SUPPLIED PASSAGE –
On Fri, 03 Feb 2006 14:50:21 +1300
Volker Kuhlmann wrote:

> > No no , grub.conf is read on the fly on bootup.
> 
> You're talking about menu.lst, and you'd be editing menu.lst to change
> kernel boot options or boot targets.
> 
> How does grub find out which partition to find menu.lst on?

it is embedded in the mbr. Specifically the mbr has embedded in it that
grub's is on partition X and therefore knows that menu.lst is
X/boot/grub/menu.lst

grub.conf is the same file as menu.lst, they are symlinked.

> 
> True, you don't need a grub.conf, you can enter the data manually into
> grub-install if you feel so inclined.
> 
> Do a test Nick: copy your /boot onto /, then do a
> cat /dev/zero >/dev/hda1 (the 32M hdaX which used to contain /boot)
> and see if it still boots...

it won't unless you rerun grub's setup routine with an instruction that
tells it that grub's root is now /dev/hda3 (hd0,2)  instead of /dev/hda1
(hd0,0)

Oh and it pays to remember that grub's root is not the same thing as your 
filesystem's root.

PROVIDED MATERIAL –
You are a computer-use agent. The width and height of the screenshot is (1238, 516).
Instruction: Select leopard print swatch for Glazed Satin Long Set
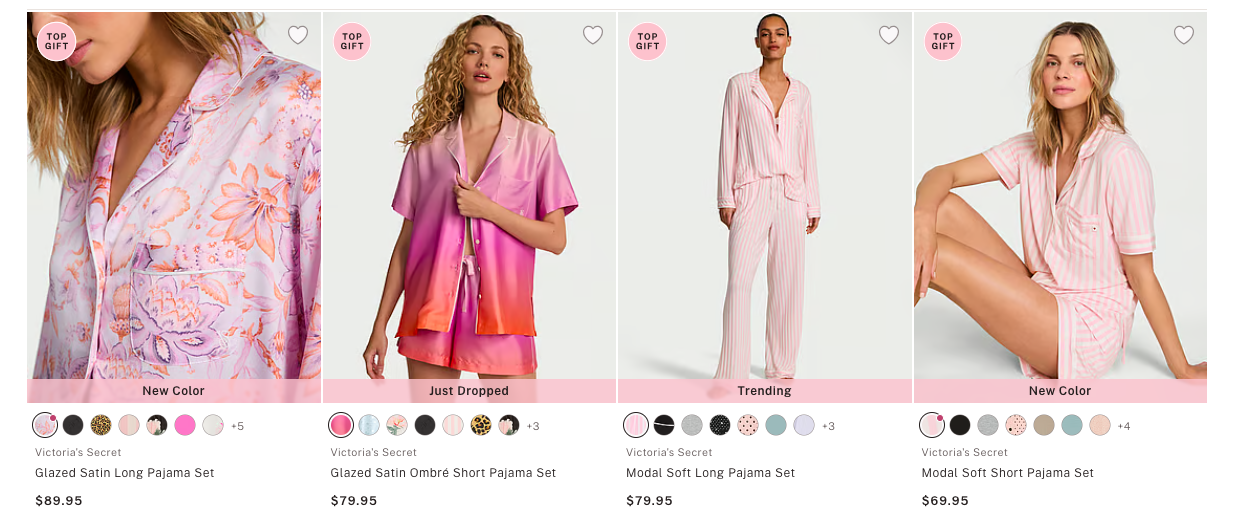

TO DO –
Using the mailing-list reply about grub, explain in one to three sentences how grub knows which partition holds menu.lst.

RESPONSE TO THE EXERCISE –
That information is embedded in the MBR, which records that grub's files are on a particular partition X. From that, grub knows menu.lst is found at X/boot/grub/menu.lst.